List of tasks
A. Print the following part of the wireless authentication setup guide below without any changes, starting at "This dialog box" and ending at "should be ticked.".
B. According to the wireless authentication setup guide below, when should the box in the EAP-MSCHAPv2 properties dialog be ticked? Answer in one to three sentences.
C. Pick up the wireless authentication setup guide below after its final sentence and keep writing.

Excerpted passage
• • • • • • •
If the certificate authority is not listed above, than this machine does not trust it and it needs to be added to the trust list as per section titled "Digital Certificate"

Ensure ERP-MSCHAPv2 is selected at the ‘select authentication method’ list and click ‘properties’.

This dialog box allows you to select if XP will attempt user authentication based on the currently logged in user, or prompt for credentials to be entered. If this workstation is a member of the domain, and the user logs into it via a domain account, this should be ticked.

Click OK and OK again to return to the Wireless network properties screen.

If a computer authentication policy has been chosen as per section entitled "Computer Policy", tick the "Authenticate as computer when computer information is available".

At this point the wireless client should be able to connect to the wireless network if the user and computer credentials are valid. The event logs on the IAS server now will show detailed records of all wireless network authentication attempts including username, date/time, IAS policy used and whether access was granted or denied.
• • • • • • •
Material provided
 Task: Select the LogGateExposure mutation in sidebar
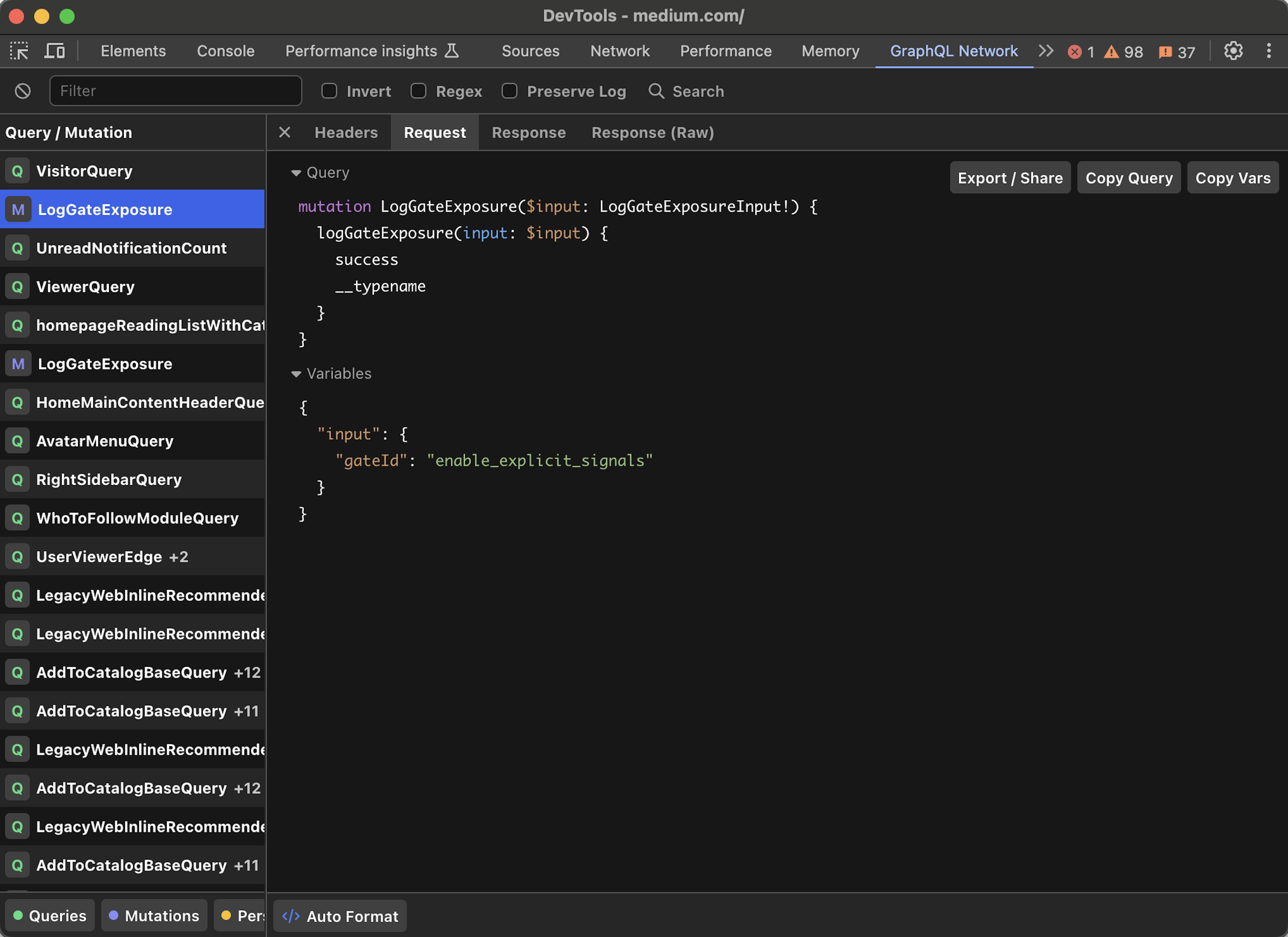coord(133,209)
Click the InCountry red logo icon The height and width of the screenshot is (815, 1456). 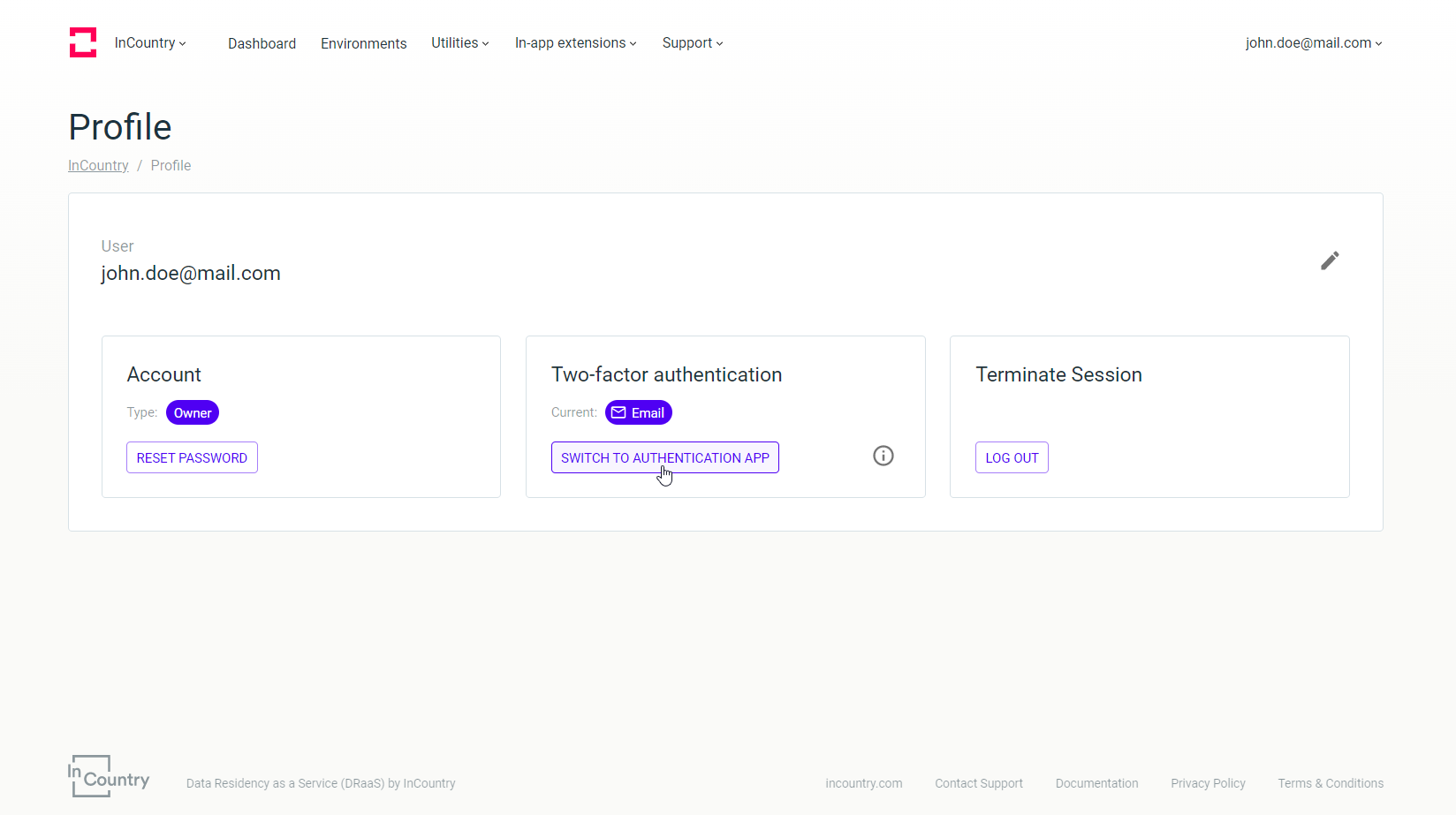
• • • • • • •
Answers given
A.
This dialog box allows you to select if XP will attempt user authentication based on the currently logged in user, or prompt for credentials to be entered. If this workstation is a member of the domain, and the user logs into it via a domain account, this should be ticked.

B. It should be ticked when the workstation is a member of the domain and the user logs into it with a domain account. That setting lets XP attempt user authentication based on the currently logged-in user instead of prompting for credentials.

C.
Below is a sample IAS log entry from an access point using the IP address 192.168.100.26 and an IAS policy called "AP Test".

Event Type:    Information

Event Source:    IAS

Event Category:    None

Event ID:    1

Date:        20/01/2006

Time:        4:45:07 PM

User:        N/A

Computer:    MYSERVER

Description:

User DOMAIN\some guy was granted access.

Fully-Qualified-User-Name = domain.net/MY Company/DOMAIN/Some Guy

NAS-IP-Address = 192.168.100.26

NAS-Identifier = bridge

Client-Friendly-Name = AP Test

Client-IP-Address = 192.168.100.26

Calling-Station-Identifier = 0013.ff10.427c

NAS-Port-Type = Wireless – IEEE 802.11

NAS-Port = 282

Proxy-Policy-Name = Default Connection

Authentication-Provider = Windows

Authentication-Server = <undetermined>

Policy-Name = Test – Wireless

Authentication-Type = PEAP

EAP-Type = Secured password (EAP-MSCHAP v2)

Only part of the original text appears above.